Report #14777
[bug\_fix] pip.\_vendor.resolvelib.resolvers.ResolutionTooDeep or endless backtracking with conflicting dependencies
Inspect the dependency tree using \`pipdeptree\` or \`pip install -v\` to identify the conflict. Loosen constraints in \`requirements.txt\` or \`pyproject.toml\` \(remove rigid pins\), upgrade pip/setuptools/wheel, or use \`pip install --force-reinstall --no-deps package\` strategically to force a specific version, then resolve transitive deps manually.
Journey Context:
Developer adds \`package-c==2.0\` to an existing \`requirements.txt\` containing pinned versions \`package-a==1.0\` and \`package-b==1.5\`. Running \`pip install -r requirements.txt\` causes pip to spin for minutes, printing thousands of "Collecting" lines for different versions of \`package-d\` and \`package-e\`. Eventually it crashes with \`ResolutionTooDeep\` or a verbose conflict message: "Cannot install package-b==1.5 and package-c==2.0 because these package versions have conflicting dependencies." The developer first tries upgrading pip to the latest version to get a smarter resolver, but the conflict persists.

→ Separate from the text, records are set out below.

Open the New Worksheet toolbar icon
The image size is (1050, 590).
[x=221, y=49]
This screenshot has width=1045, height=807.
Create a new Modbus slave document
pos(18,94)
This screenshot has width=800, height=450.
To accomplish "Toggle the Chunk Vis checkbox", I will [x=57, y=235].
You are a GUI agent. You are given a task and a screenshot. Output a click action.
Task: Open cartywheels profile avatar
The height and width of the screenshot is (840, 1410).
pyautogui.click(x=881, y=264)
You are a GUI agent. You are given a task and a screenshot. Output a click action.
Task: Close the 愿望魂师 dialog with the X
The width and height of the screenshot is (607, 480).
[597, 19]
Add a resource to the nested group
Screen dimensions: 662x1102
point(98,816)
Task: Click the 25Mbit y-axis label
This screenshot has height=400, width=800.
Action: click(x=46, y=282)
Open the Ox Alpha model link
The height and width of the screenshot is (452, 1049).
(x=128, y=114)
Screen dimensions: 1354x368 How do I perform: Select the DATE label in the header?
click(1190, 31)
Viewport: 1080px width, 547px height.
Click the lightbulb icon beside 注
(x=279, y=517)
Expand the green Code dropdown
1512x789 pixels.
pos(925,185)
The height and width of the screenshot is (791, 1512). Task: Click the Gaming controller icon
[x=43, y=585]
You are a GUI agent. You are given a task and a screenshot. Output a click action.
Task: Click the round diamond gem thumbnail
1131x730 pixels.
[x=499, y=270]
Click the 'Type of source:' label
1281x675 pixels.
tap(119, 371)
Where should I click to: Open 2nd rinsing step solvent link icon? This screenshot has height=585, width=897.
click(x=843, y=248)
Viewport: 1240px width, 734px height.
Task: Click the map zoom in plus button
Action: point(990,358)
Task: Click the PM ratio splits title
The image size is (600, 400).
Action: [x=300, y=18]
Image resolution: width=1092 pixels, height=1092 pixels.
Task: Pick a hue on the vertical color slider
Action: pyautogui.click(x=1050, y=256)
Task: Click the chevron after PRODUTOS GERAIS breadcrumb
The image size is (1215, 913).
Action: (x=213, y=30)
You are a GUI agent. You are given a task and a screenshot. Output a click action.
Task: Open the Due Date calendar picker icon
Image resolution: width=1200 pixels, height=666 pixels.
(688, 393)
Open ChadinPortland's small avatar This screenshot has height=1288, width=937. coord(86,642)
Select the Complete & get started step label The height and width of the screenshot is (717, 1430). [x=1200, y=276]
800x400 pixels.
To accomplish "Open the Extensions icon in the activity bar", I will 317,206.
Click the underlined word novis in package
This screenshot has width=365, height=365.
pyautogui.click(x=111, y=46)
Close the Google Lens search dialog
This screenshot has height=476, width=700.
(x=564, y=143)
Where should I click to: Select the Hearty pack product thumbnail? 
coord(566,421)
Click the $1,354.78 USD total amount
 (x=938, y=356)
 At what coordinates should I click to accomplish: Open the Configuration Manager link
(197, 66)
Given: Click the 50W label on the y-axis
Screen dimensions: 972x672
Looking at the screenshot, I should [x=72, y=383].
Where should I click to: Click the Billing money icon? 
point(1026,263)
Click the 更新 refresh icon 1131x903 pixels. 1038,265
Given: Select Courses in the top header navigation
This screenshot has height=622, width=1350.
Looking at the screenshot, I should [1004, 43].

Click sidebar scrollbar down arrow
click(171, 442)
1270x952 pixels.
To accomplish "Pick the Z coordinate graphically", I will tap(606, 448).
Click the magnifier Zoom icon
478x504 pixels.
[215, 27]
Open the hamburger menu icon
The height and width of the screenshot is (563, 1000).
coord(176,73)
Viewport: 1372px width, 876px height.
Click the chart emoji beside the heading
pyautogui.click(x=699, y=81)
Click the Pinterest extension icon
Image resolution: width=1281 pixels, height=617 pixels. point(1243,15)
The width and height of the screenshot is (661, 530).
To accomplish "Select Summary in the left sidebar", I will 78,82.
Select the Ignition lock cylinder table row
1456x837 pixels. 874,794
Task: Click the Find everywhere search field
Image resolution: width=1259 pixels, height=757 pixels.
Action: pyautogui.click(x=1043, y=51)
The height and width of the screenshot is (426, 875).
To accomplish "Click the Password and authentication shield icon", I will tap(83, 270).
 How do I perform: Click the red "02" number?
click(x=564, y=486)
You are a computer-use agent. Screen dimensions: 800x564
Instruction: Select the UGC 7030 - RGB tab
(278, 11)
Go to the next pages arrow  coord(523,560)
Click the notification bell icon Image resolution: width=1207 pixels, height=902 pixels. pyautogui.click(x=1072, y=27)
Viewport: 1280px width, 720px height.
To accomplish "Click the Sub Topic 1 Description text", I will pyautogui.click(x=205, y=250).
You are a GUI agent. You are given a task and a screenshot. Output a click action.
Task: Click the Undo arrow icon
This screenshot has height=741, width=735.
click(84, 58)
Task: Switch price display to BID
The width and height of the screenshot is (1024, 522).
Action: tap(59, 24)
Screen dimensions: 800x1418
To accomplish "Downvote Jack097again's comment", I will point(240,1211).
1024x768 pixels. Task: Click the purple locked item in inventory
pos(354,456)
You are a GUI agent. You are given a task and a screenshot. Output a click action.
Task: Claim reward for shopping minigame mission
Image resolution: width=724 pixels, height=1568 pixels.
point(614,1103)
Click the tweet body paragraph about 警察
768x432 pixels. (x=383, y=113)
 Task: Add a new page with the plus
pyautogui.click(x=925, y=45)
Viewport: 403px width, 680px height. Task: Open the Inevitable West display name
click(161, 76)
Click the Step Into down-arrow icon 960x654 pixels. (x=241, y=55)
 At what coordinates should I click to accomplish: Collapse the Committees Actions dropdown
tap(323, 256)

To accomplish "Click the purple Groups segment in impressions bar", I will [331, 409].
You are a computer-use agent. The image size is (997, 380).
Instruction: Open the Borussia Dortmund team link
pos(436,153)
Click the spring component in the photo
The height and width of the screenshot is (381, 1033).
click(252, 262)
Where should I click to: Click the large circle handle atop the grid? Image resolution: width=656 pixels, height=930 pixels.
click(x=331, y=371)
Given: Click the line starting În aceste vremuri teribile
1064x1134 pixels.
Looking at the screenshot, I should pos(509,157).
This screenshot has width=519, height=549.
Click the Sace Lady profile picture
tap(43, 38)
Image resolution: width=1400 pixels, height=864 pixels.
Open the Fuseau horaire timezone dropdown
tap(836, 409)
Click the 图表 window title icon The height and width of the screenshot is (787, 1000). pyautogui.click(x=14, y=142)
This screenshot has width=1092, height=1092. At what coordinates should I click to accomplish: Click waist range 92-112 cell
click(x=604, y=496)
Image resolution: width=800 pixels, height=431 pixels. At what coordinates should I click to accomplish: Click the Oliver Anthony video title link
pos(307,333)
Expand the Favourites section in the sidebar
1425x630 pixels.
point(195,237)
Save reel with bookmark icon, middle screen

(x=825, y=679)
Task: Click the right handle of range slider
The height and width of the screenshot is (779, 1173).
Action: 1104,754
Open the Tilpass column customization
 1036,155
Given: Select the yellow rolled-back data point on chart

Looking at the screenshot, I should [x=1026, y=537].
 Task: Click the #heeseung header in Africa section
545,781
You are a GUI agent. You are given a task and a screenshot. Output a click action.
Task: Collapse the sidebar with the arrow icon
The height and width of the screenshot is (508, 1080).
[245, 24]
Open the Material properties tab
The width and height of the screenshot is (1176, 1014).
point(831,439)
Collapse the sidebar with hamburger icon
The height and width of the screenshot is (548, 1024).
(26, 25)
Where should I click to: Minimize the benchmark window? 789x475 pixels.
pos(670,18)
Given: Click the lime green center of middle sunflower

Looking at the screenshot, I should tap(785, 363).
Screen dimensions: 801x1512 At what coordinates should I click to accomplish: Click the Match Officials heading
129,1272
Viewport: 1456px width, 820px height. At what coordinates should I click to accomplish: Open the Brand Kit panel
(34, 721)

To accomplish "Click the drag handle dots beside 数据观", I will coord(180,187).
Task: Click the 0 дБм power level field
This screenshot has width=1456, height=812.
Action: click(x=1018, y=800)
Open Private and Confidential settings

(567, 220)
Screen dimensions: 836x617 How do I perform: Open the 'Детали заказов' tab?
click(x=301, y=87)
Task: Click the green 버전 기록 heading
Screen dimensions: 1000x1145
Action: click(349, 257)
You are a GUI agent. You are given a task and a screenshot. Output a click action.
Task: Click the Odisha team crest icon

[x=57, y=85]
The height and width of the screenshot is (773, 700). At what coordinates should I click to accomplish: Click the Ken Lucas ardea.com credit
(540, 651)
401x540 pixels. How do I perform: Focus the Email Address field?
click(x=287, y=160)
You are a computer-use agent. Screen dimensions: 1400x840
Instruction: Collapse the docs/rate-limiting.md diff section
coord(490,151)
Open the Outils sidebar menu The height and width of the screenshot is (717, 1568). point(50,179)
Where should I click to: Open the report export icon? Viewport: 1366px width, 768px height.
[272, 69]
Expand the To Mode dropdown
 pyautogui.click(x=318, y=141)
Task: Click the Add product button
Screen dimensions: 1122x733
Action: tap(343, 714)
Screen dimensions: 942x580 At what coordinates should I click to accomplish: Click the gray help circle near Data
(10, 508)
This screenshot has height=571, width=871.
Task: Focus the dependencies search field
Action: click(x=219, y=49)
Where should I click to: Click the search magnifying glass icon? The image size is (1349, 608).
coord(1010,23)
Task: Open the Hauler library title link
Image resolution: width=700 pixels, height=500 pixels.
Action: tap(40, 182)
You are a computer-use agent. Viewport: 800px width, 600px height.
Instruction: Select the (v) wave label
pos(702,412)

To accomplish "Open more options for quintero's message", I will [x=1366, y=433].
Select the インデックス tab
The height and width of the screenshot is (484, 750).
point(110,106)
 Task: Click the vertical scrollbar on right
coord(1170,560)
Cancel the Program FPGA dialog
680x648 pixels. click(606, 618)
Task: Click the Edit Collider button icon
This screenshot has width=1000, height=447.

Using \`pip install pipdeptree\` and running \`pipdeptree -p package-c\` reveals that \`package-c==2.0\` requires \`package-b>=2.0\`, while \`package-a\` strictly requires \`package-b<2.0\`. The rabbit hole involves realizing that \`package-a\` is a legacy library unmaintained and pinning an old \`package-b\` API that is incompatible with the new \`package-c\`. The fix involves either finding a middle version of \`package-c\` \(e.g., 1.9\) that accepts \`package-b\` 1.x, forking and patching \`package-a\` to support \`package-b\` 2.x, or isolating the two conflicting dependency trees into separate virtual environments or microservices to avoid the diamond dependency conflict.
⚠ Workarounds are unverified - always check before running. Confirmations show what worked for others, not a safety guarantee.